To enable Cross Origin Request: Go to the settings page and click the edit button for the domain to locate the domain settings to activate the Cross-Origin Request Header.
Disclaimer: This is an advanced feature, please toggle this feature if your application supports the following configurations, else your application functionality will be affected.
2. Secure Cookie Header: A new functionality that lets users enable or disable a secure cookie flag for a domain in the domain settings. This will add the header Set-Cookie: SameSite=Strict; path=/; secure; HttpOnly.
To enable secure cookies: Access the settings page, click the edit button for the domain to locate the domain settings, and under security headers, activate the Secure Cookie option.

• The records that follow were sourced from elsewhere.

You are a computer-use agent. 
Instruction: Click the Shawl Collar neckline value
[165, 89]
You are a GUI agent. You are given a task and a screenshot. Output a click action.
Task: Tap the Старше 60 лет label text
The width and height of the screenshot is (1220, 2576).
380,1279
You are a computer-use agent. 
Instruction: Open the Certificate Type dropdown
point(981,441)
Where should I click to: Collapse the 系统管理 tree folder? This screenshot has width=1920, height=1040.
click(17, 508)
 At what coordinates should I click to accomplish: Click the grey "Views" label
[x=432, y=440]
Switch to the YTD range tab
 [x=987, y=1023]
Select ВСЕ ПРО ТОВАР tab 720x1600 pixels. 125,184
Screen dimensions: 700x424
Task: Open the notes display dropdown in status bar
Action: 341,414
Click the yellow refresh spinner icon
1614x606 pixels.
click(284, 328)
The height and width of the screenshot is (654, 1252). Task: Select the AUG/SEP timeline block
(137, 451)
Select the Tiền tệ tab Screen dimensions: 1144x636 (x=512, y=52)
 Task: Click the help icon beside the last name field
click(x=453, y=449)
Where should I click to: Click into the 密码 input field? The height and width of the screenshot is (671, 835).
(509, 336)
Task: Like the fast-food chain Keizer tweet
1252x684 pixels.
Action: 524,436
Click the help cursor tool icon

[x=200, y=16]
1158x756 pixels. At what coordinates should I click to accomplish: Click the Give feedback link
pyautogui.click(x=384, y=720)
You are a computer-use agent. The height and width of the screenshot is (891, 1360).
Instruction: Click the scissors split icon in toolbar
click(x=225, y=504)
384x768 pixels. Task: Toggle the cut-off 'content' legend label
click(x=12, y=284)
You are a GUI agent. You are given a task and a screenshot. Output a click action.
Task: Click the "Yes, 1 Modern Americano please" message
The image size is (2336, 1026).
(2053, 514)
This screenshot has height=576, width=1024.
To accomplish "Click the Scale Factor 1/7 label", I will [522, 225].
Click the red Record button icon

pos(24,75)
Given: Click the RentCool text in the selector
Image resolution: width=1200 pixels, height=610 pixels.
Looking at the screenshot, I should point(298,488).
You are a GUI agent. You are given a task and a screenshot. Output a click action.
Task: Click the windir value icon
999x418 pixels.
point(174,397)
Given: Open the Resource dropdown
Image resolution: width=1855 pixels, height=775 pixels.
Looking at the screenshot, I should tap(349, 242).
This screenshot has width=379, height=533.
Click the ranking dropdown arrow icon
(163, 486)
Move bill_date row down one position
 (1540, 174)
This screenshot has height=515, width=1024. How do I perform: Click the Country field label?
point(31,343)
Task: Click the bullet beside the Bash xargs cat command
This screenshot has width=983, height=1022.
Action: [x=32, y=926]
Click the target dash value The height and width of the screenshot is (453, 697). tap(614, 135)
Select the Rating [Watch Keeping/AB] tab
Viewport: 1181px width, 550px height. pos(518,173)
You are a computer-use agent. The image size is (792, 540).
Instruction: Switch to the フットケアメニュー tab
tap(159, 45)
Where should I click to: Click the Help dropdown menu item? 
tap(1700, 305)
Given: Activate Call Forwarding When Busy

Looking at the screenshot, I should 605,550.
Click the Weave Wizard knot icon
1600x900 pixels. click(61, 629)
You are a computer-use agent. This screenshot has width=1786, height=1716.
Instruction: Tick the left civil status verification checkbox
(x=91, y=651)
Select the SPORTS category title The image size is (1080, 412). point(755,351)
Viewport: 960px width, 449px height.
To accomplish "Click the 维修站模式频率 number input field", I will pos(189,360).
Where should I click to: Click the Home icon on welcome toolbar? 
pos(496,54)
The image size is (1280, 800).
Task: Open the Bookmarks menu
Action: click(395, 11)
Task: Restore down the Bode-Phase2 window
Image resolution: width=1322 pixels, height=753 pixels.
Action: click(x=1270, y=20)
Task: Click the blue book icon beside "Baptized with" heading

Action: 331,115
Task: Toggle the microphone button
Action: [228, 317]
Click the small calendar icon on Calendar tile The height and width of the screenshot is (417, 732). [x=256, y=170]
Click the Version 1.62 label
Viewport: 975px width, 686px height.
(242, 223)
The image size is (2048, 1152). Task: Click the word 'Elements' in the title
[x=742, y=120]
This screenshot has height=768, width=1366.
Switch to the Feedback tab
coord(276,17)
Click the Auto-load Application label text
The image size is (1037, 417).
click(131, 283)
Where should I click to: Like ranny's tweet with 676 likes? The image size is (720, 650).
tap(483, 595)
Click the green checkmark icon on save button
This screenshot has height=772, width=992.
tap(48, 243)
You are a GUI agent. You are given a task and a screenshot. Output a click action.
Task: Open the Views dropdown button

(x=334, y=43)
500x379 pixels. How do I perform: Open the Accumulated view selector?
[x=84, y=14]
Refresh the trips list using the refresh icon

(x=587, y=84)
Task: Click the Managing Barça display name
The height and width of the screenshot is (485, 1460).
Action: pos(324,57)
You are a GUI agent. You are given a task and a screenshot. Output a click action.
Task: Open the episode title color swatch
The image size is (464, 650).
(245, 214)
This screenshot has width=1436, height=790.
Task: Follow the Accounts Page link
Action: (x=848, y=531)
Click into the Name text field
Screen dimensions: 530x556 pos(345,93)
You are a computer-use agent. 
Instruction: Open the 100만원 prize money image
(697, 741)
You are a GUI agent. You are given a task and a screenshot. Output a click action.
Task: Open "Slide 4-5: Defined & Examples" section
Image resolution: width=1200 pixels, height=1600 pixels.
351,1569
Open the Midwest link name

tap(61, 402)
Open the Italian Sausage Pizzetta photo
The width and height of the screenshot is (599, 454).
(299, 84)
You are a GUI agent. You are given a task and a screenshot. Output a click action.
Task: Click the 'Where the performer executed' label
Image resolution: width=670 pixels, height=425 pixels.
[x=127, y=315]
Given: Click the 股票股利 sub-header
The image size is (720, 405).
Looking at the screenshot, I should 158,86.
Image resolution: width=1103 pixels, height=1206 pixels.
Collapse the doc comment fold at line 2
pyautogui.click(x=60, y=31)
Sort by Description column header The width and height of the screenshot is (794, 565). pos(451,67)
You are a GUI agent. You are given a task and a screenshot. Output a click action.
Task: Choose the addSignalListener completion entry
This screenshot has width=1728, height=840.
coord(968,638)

Disclaimer:This is an advanced feature, please toggle this feature if your application supports the following configurations, else your application functionality will be affected.
3. Clickjacking Protection header: A new option in the settings allows users to add a security header to protect against clickjacking attacks. In the enabled state, there are two options:
DENY ALL: When selected, it adds the header: X-Frame-Options: DENY
Allow Only Same Origin: This option adds the header: X-Frame-Options: SAMEORIGIN
To enable Clickjacking Protection: Access the settings page, click the edit button for the domain to locate the domain settings, and under security headers, activate the Clickjacking Protection header.
Disclaimer:This is an advanced feature, please toggle this feature if your application supports the following configurations, else your application functionality will be affected.
This is a preliminary launch of the feature, which is currently static and does not involve any user interaction. The information displayed will be directly fetched from the database and associated with the user. It will appear under the account details page and will include the following data: License Key and Expiry Date.
CRLF Injection Rule: Added one new policy under built in WAF policy. Activating the rule protects against CRLF injection attacks.
Help documentation has been added to the left menu of the dashboard.
Modification of 'Attack Type' column value in the Attacks Page.
Reference links have been added to the settings page.
‘Read Only’ access for built in WAF Policies and exceptions. The user can not toggle the state of the rule and also can not modify the exceptions as well in the WAF-Rules page.
Secondary verification has been implemented for deleting rules.
The option to add allowed IPs has been enabled, even when bot mitigation is disabled.
We propose adding a search bar at the top of the API listing page. This feature will allow users to perform searches on the available APIs. When a query is entered, the search results will dynamically display all APIs that match the search criteria.
Improved the functionality of the attack report generation module.